A Gravity-Controlled Cylindrical Gate
A long solid cylinder of radius 0.8 m hinged at point A is used as an automatic gate, as shown in Fig. 3–41. When the water level reaches 5 m, the gate opens by turning about the hinge at point A. Determine (a) the hydrostatic force acting on the cylinder and its line of action when the gate opens and (b) the weight of the cylinder per m length of the cylinder.
The height of a water reservoir is controlled by a cylindrical gate hinged to the reservoir. The hydrostatic force on the cylinder and the weight of the cylinder per m length are to be determined.
Assumptions 1 Friction at the hinge is negligible. 2 Atmospheric pressure acts on both sides of the gate, and thus it cancels out.

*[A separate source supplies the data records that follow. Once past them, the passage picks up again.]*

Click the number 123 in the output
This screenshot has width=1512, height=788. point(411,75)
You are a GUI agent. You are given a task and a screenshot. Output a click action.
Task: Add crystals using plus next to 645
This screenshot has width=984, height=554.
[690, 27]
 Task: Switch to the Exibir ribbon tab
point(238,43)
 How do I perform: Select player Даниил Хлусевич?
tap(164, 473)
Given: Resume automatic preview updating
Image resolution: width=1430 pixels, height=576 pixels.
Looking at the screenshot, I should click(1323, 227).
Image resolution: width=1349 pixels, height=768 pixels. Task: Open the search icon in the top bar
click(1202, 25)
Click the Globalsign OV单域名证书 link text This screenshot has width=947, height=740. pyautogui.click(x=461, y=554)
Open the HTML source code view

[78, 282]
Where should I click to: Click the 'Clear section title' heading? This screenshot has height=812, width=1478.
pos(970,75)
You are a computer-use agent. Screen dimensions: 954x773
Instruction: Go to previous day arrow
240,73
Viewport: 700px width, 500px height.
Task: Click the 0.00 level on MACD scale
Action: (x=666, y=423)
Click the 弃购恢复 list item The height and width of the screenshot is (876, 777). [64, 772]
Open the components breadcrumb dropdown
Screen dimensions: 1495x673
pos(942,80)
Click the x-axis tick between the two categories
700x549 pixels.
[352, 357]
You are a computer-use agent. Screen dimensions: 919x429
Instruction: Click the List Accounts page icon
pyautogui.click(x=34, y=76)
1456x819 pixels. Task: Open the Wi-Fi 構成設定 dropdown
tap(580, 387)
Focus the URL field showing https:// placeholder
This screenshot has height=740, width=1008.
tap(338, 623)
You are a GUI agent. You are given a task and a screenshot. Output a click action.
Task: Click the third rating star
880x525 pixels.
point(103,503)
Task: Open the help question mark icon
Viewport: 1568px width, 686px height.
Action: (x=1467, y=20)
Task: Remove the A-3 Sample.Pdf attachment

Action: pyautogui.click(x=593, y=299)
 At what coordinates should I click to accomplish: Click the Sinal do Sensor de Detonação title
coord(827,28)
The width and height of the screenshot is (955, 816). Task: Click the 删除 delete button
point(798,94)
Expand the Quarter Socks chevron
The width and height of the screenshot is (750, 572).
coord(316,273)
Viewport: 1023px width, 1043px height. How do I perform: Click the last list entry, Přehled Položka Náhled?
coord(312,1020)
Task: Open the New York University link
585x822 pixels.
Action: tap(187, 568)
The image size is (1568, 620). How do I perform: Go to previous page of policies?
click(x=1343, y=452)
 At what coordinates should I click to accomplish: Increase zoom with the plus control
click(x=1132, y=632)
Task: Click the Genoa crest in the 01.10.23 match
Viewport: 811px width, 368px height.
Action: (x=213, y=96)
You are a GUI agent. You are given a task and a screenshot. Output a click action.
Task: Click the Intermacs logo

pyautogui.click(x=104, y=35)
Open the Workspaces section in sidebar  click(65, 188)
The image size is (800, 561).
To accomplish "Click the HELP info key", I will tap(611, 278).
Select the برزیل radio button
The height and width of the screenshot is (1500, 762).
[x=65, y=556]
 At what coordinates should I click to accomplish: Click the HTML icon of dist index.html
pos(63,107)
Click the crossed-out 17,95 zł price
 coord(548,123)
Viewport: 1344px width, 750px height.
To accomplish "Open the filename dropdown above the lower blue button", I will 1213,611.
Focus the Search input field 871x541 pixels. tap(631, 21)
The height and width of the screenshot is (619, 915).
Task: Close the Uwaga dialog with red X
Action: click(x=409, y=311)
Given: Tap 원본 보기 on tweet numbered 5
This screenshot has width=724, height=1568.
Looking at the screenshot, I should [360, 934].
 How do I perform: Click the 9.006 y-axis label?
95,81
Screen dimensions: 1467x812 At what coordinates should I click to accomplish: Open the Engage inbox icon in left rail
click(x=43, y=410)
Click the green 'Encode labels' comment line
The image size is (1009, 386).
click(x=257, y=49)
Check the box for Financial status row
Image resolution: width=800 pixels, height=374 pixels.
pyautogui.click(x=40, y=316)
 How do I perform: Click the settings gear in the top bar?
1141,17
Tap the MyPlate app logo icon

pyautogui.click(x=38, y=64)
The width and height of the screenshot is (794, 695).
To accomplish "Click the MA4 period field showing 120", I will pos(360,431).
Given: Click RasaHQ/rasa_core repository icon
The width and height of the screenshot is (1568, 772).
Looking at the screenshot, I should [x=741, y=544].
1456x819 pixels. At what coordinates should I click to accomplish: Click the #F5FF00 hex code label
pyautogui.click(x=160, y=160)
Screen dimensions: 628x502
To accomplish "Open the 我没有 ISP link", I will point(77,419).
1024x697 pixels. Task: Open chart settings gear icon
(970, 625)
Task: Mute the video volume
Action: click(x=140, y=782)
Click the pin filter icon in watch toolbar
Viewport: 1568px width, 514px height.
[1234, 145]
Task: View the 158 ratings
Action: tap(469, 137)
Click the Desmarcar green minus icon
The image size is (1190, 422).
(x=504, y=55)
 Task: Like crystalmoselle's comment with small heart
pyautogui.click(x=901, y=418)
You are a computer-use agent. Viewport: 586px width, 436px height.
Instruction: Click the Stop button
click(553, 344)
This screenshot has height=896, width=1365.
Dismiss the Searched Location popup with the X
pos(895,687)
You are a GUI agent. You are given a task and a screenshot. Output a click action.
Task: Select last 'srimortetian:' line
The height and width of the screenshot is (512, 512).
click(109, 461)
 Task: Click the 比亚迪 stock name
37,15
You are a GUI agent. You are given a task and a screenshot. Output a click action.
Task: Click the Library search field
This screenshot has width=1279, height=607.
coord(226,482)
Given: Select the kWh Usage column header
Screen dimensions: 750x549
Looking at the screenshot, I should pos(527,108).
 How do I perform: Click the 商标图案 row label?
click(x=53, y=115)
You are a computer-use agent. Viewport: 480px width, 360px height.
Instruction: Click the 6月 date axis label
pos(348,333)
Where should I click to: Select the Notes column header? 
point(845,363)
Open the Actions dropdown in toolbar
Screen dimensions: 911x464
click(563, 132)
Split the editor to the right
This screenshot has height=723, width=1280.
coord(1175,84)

Properties We take the density of water to be 1000 kg/m³ throughout.
Analysis (a) We consider the free-body diagram of the liquid block enclosed by the circular surface of the cylinder and its vertical and horizontal projections. The hydrostatic forces acting on the vertical and horizontal plane surfaces as well as the weight of the liquid block are determined as
Horizontal force on vertical surface:
\begin{aligned}F_{H} &=F_{x}=P_{ avg } A=\rho g h_{C} A=\rho g(s+R / 2) A \\&=\left(1000 kg / m ^{3}\right)\left(9.81 m / s ^{2}\right)(4.2+0.8 / 2 m )(0.8 m \times 1 m )\left(\frac{1 kN }{1000 kg \cdot m / s ^{2}}\right) \\&=36.1 kN\end{aligned}
Vertical force on horizontal surface (upward):
\begin{aligned}F_{y} &=P_{ avg } A=\rho g h_{C} A=\rho g h_{ bottom } A \\&=\left(1000 kg / m ^{3}\right)\left(9.81 m / s ^{2}\right)(5 m )(0.8 m \times 1 m )\left(\frac{1 kN }{1000 kg \cdot m / s ^{2}}\right) \\&=39.2 kN\end{aligned}
Weight (downward) of fluid block for one m width into the page:
\begin{aligned}W &=m g=\rho g V=\rho g\left(R^{2}-\pi R^{2} / 4\right)(1 m ) \\&=\left(1000 kg / m ^{3}\right)\left(9.81 m / s ^{2}\right)(0.8 m )^{2}(1-\pi / 4)(1 m )\left(\frac{1 kN }{1000 kg \cdot m / s ^{2}}\right) \\&=1.3 kN\end{aligned}
Therefore, the net upward vertical force is
F_{V}=F_{y}-W=39.2-1.3=37.9 kN
Then the magnitude and direction of the hydrostatic force acting on the cylindrical surface become
\begin{gathered}F_{R}=\sqrt{F_{H}^{2}+F_{V}^{2}}=\sqrt{36.1^{2}+37.9^{2}}=52.3 kN \\\tan \theta=F_{V} / F_{H}=37.9 / 36.1=1.05 \rightarrow \theta=46.4^{\circ}\end{gathered}
Therefore, the magnitude of the hydrostatic force acting on the cylinder is 52.3 kN per m length of the cylinder, and its line of action passes through the center of the cylinder making an angle 46.4° with the horizontal.
(b) When the water level is 5 m high, the gate is about to open and thus the reaction force at the bottom of the cylinder is zero. Then the forces other than those at the hinge acting on the cylinder are its weight, acting through the center, and the hydrostatic force exerted by water. Taking a moment about point A at the location of the hinge and equating it to zero gives
F_{R} R \sin \theta-W_{\text {cyl }} R=0 \rightarrow W_{\text {cyl }}=F_{R} \sin \theta=(52.3 kN ) \sin 46.4^{\circ}=37.9 kN
Discussion The weight of the cylinder per m length is determined to be 37.9 kN. It can be shown that this corresponds to a mass of 3863 kg per m length and to a density of 1921 kg/m³ for the material of the cylinder.